The resumption of the tax could shift Malaysia’s export product mix from CPO to processed palm products, and would be negative for Malaysia’s CPO prices, along with recent strength in the ringgit, she said.
“But it won’t kick in until March, so between then there could be a rush to export CPO. You could see exports being higher this month and lower next month.”
Traders said the tax could dampen exports, but its impact may be minimal as exporters would likely absorb the cost and cut their margins to maintain sales.
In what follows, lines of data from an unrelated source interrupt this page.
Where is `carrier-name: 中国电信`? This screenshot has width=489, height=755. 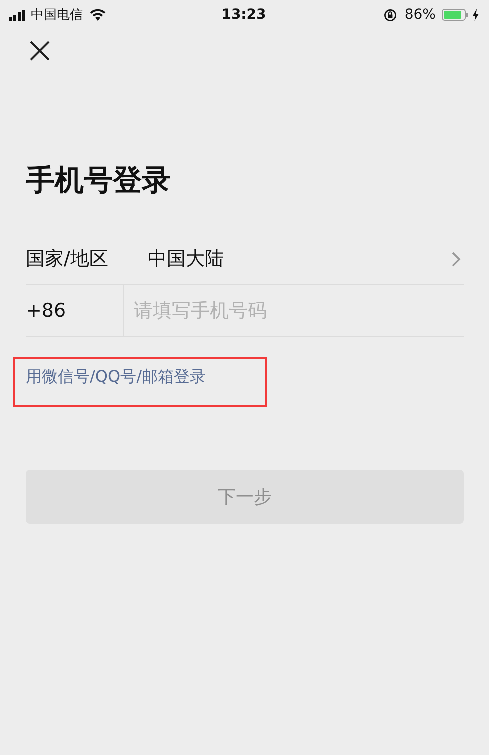
carrier-name: 中国电信 is located at coordinates (57, 16).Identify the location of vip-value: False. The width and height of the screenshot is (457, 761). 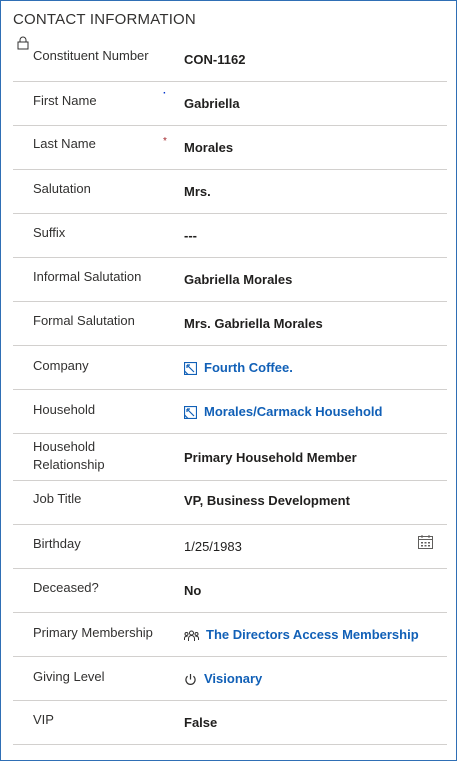
(200, 723).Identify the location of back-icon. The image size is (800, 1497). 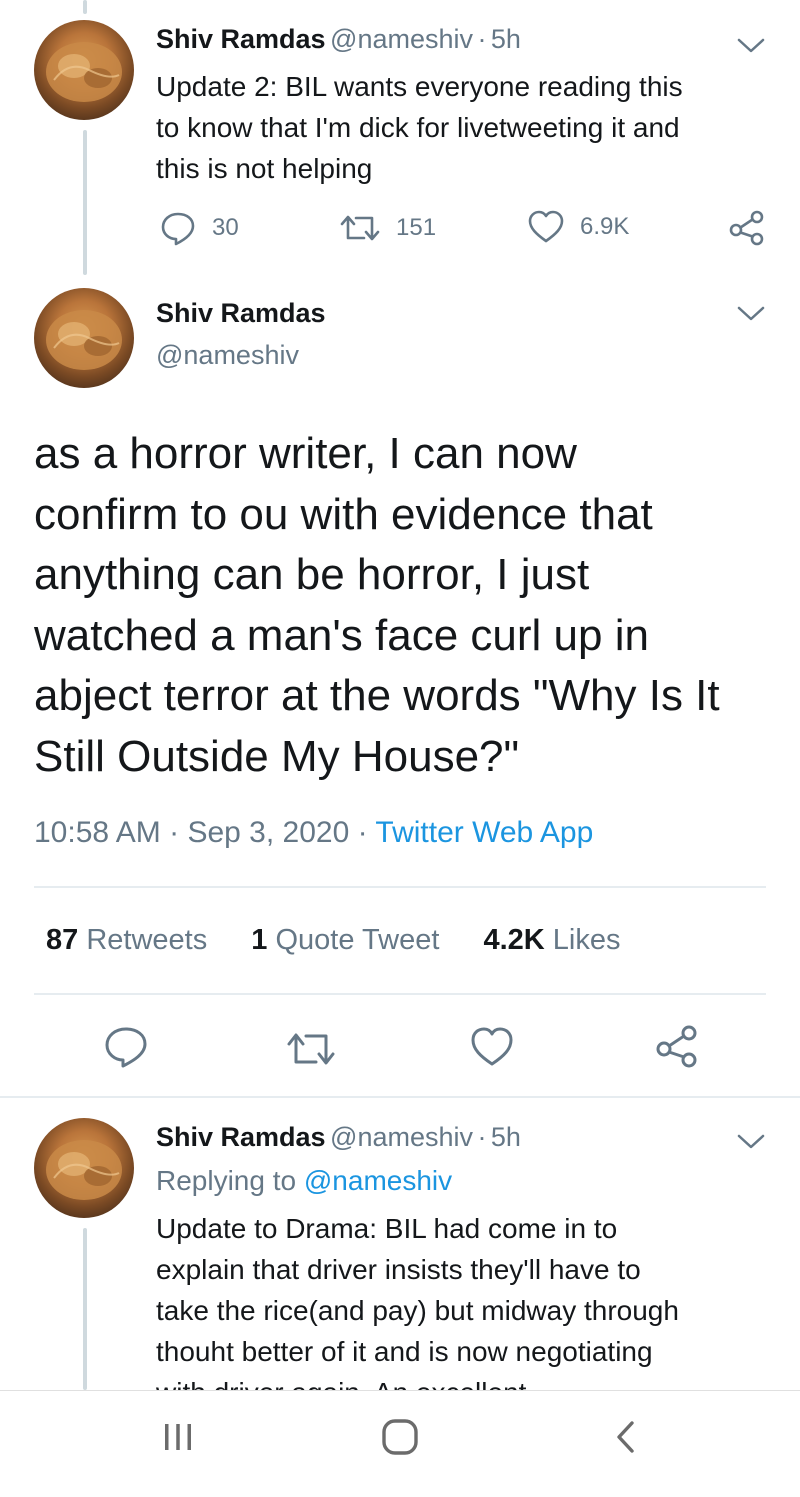
(627, 1437).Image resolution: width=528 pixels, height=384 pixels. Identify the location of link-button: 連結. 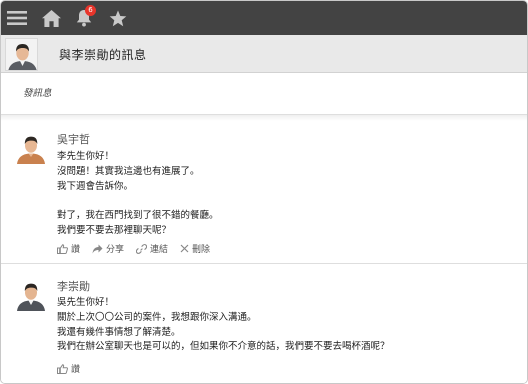
(152, 248).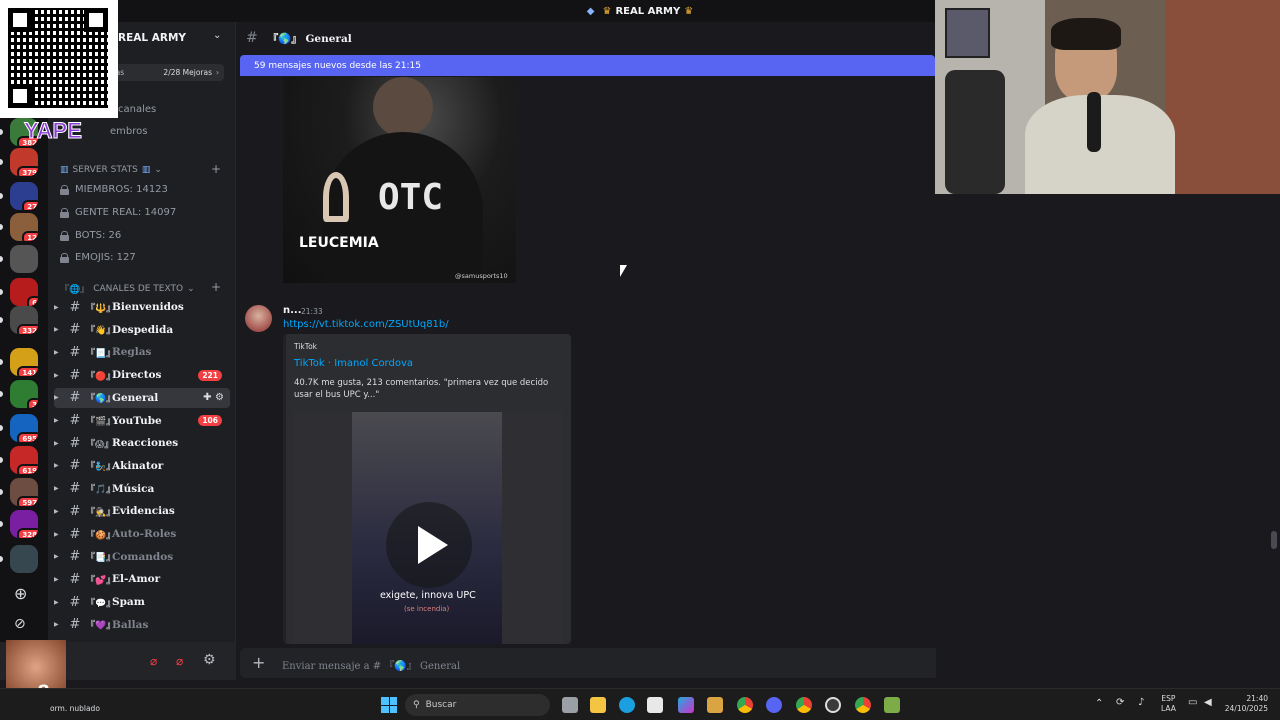 This screenshot has height=720, width=1280. I want to click on qr-finder-bl, so click(20, 96).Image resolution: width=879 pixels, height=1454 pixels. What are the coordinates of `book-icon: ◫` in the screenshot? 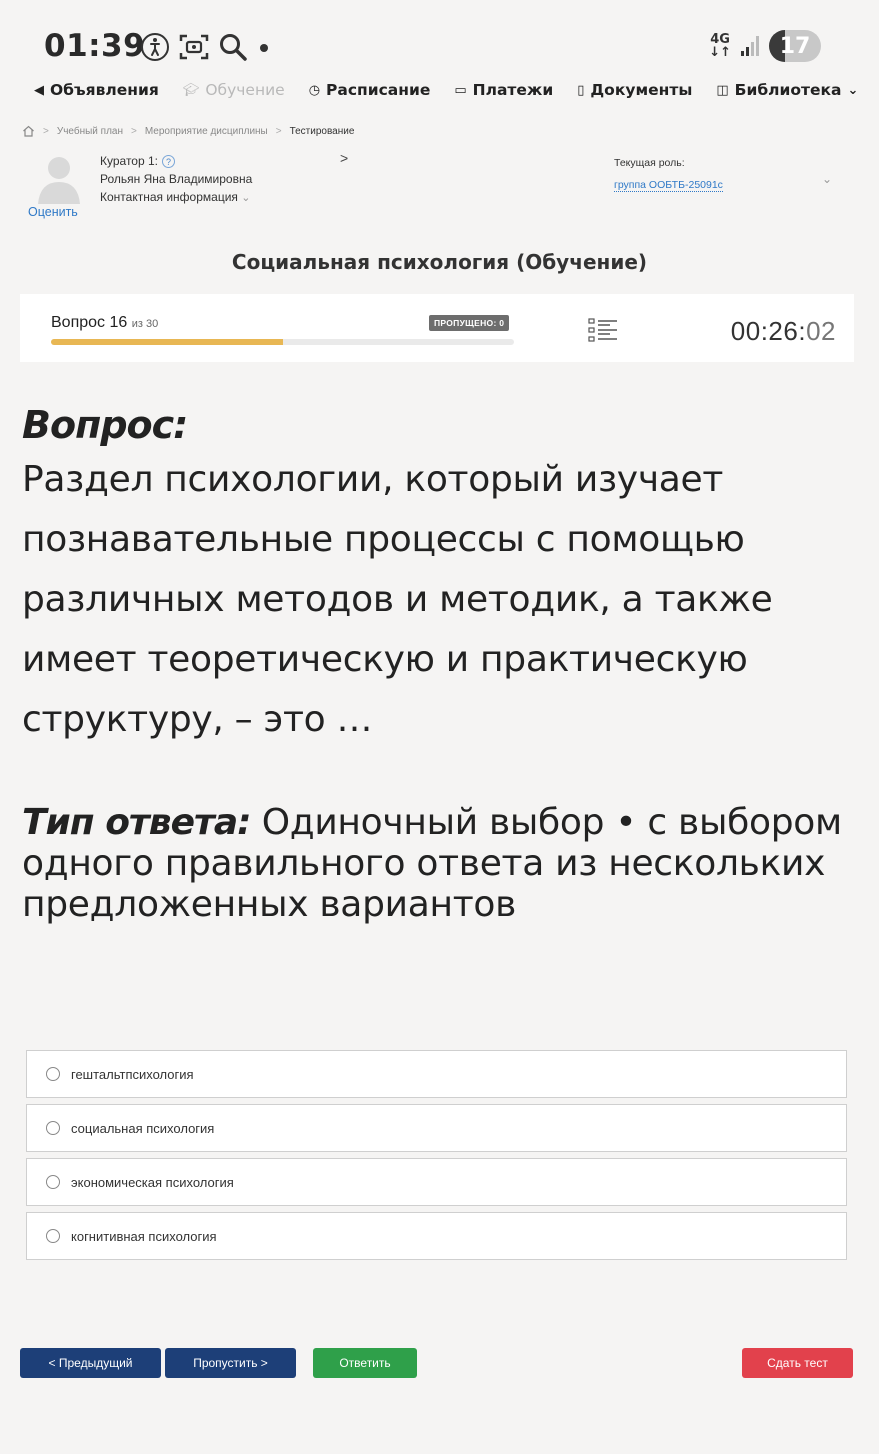 It's located at (722, 90).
The tax might not support local refiners much either, they said, as top palm producer Indonesia already imposes a higher $ 50 a tonne levy on CPO shipments.
This kept down Indonesian CPO prices for local refiners by making it more even more attractive for producers to sell domestically rather than export.
“Even with the taxes, Indonesia’s prices are still cheaper compared to Malaysia due to their export levy. That’s why we have been losing market share,” said a trader from Kuala Lumpur.
Palm Oil Refiners Association Of Malaysia (PORAM), Mohammad Jaaffar Ahmad, said the tax will not be enough to help refiners compete with Indonesia.